Clifton Station, Hawke’s Bay.
The dogs are coming…
Clifton Station (ranches in the U.S. are stations here) was founded in 1859 and has been run by the same family since. It encompasses about 2,000 acres on the east coast of the North Island. Despite the signage outside advertising shearing and herding demonstrations, Wool World is now only open for large groups of pre-booked cruise ship passengers. We got lucky, however, and walked up while a station hand was treating lambs in a gated paddock near the road. These lambs had just been taken off their mothers and were headed out to munch on fresh new pasture; the abrupt change in diet causes their delicate little lamb tummies to go a bit haywire, so they’re essentially given a pre-emptive antacid.
The station hand gave us free rein to walk into the old shearing barn, built in 1886 and still in use today.
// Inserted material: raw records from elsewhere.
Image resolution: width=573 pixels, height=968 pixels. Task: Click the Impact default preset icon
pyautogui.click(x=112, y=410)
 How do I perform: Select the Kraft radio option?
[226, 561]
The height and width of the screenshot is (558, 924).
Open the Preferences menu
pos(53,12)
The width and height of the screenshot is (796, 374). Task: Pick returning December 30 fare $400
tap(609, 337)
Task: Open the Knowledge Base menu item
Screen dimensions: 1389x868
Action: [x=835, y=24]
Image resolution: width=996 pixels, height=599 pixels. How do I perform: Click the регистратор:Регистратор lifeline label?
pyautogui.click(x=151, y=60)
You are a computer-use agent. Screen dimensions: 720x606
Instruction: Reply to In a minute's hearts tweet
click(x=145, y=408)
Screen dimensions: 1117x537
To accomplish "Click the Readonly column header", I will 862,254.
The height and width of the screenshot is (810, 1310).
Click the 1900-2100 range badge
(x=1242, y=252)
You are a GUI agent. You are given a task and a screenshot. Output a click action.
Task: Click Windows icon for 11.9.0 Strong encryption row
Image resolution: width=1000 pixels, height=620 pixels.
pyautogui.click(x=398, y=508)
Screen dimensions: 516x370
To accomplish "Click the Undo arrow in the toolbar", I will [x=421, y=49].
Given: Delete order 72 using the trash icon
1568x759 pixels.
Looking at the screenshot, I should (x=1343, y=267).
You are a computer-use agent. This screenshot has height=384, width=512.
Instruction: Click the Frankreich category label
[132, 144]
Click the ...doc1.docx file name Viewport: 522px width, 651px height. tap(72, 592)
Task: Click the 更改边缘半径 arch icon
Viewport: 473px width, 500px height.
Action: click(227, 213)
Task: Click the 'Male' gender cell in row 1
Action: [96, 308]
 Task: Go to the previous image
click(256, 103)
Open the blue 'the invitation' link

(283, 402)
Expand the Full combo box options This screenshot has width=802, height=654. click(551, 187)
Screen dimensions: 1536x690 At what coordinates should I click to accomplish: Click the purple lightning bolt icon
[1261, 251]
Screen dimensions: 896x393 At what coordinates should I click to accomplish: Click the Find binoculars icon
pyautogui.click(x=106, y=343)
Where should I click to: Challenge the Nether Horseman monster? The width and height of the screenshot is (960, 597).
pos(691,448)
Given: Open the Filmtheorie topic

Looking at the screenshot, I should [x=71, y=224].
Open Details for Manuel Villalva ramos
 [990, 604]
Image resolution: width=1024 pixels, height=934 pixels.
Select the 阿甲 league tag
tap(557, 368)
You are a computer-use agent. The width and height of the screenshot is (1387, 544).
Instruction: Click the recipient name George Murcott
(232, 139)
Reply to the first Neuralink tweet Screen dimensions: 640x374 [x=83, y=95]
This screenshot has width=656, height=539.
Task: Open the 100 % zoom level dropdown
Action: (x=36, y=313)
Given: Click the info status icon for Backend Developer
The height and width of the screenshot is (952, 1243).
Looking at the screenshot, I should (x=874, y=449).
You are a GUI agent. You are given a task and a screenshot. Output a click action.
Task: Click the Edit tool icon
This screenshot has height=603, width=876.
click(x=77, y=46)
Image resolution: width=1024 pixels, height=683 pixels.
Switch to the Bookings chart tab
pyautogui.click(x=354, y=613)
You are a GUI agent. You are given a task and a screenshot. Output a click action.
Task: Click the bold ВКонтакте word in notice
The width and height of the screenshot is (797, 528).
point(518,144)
This barn is true living history and it was incredible to see the pride that this family takes in their property, their animals and their way of life. Places like these are becoming more and more rare, and recognizing the past is especially relevant because modern agriculture is changing so quickly. The opportunity to see this space will be one of the highlights of our trip to New Zealand.
Blade shearers in 1893 with shedhands and shepherds. The records indicate that 25,000 sheep were shorn in the shed that year.
Horse-drawn wool bales headed to the railyard for transport to Wellington or Napier.
Bales of wool bound for a local wool sale.
Not much has changed in this woolshed since the late 1800s.
Belt-driven machinery allowed multiple sheep to be shorn at one time.
Wool bales are stenciled with their station origin, destination, pack year and grade. Low-grade wool (and the sacks) were often used on walls for home insulation.
A helpful identification key for bale stencils.
Ye Olde Spinning Wheel. Avoid at all costs, princesses.
If you should ever have the opportunity to see a herding demonstration, do not miss it! Watching the shepherd and the dogs run the sheep is truly remarkable.